Freshman English teacher Katherine Dube sometimes encourages her students to yell foul insults at each other during class.

“Thou art a rank, onion-eyed ruffian!” or, even worse, “Thou art a peevish, lily-livered dogfish!”

It’s a fun way, the TEAM Englewood Community Academy teacher explains, to introduce kids to Shakespeare.

“Once they’ve done that, they are kind of sold on the power of the language,” Dube explains.

And plenty of other folks are sold on the power of Dube’s unconventional methods for getting kids to learn. On Monday, Dube received the Golden Apple Award for Excellence in Teaching. Gov. Pat Quinn, a media swarm, Dube’s family and a host of other well-wishers poured into Dube’s classroom Monday morning to make the surprise announcement.

“I’m in complete shock, Dube said, as her students whooped and hollered their approval — in the 21st Century fashion.

“Teachers are our heroes, and you’re our heroine today,” Quinn said.

Elizabethan England comes to life in Dube’s drab cinder-block classroom that has skylights, but no windows. This school year, Dube won a grant, which allowed her to create a “Renaissance workshop,” in which students learned to knit, sew, carve wood, fashion their hair in bygone styles — tasks designed to illustrate the difference between life today and during Shakespeare’s day

“People didn’t just get to go to the store and buy whatever they wanted and have so many choices,” Dube said. “So it helped (students) understand the time period.”

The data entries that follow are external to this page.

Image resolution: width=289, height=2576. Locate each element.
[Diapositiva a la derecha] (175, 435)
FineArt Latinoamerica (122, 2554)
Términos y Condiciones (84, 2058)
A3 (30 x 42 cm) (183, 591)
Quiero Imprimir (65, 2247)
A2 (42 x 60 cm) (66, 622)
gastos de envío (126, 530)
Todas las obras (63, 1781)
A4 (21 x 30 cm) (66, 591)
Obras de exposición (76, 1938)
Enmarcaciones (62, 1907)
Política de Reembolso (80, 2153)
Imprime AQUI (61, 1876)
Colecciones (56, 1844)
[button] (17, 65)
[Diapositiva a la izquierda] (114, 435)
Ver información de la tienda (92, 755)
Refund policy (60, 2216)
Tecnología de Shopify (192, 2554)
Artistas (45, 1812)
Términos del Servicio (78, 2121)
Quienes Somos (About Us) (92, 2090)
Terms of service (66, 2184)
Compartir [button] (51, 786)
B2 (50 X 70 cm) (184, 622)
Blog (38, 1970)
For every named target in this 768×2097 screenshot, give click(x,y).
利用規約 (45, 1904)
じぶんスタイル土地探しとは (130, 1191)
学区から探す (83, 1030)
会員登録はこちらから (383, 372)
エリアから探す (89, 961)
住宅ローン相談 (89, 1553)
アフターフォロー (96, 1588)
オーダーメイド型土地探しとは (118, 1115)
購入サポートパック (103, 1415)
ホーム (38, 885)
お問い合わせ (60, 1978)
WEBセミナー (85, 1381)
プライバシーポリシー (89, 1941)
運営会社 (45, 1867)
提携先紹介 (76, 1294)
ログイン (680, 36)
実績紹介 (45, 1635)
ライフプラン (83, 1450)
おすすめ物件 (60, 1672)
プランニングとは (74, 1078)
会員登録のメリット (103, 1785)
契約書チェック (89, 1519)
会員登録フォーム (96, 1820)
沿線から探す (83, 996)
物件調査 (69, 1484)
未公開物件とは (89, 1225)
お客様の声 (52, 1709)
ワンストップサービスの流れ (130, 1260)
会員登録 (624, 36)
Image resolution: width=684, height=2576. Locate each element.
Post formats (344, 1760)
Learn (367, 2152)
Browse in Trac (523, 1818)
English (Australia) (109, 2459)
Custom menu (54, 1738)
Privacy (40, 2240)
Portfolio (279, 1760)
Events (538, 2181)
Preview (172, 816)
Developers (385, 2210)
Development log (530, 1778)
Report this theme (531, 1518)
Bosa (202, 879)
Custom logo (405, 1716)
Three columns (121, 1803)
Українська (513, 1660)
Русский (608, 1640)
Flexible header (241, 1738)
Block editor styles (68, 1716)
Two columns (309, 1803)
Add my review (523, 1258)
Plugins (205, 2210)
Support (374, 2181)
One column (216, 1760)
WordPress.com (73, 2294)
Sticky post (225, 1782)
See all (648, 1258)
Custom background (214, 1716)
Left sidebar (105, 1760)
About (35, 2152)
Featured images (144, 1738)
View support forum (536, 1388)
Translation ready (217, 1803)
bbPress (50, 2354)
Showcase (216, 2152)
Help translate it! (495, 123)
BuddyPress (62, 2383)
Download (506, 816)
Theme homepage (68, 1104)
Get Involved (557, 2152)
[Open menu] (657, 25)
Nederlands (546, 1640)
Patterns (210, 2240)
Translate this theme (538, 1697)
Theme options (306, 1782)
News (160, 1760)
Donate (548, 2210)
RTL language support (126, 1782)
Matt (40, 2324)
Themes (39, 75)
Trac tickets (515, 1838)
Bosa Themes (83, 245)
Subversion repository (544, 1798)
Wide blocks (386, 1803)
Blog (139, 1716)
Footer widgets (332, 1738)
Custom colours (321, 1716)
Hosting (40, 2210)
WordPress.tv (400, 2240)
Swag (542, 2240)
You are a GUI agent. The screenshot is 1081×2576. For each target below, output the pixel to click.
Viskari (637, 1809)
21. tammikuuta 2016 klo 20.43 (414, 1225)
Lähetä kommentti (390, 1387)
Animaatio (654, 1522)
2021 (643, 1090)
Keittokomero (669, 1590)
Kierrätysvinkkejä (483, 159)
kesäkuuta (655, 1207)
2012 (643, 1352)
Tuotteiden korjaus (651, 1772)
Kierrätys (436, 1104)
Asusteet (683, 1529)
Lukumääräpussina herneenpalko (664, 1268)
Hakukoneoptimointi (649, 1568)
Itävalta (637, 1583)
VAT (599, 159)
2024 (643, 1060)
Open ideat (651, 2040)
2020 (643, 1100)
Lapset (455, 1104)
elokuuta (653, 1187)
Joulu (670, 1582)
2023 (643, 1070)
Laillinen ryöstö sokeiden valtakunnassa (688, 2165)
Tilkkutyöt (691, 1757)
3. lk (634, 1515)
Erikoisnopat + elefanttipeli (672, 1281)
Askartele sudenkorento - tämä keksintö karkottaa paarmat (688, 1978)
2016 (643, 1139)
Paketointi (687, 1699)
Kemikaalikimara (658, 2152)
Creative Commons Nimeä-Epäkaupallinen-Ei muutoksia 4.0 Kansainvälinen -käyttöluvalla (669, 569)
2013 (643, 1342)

For many students, Dube’s class is their first exposure to the Bard. Most said, based on Dube’s teaching, they’d like to read more.

Larry Quillin, 15, described Dube has his “favorite teacher.”

“She knows how to calm me down, keep me focused,” Quillin said. “She helps with anything I need. She’s just a nice teacher.”

Dube, nominated by her principal, was the first of 10 2013 recipients to be announced this year. The honorees, all high school teachers, were selected from a pool of 510 Chicago-area teachers.

Each award winner receives a tuition-free, spring quarter sabbatical to study at Northwestern University as well as $3,000 in cash.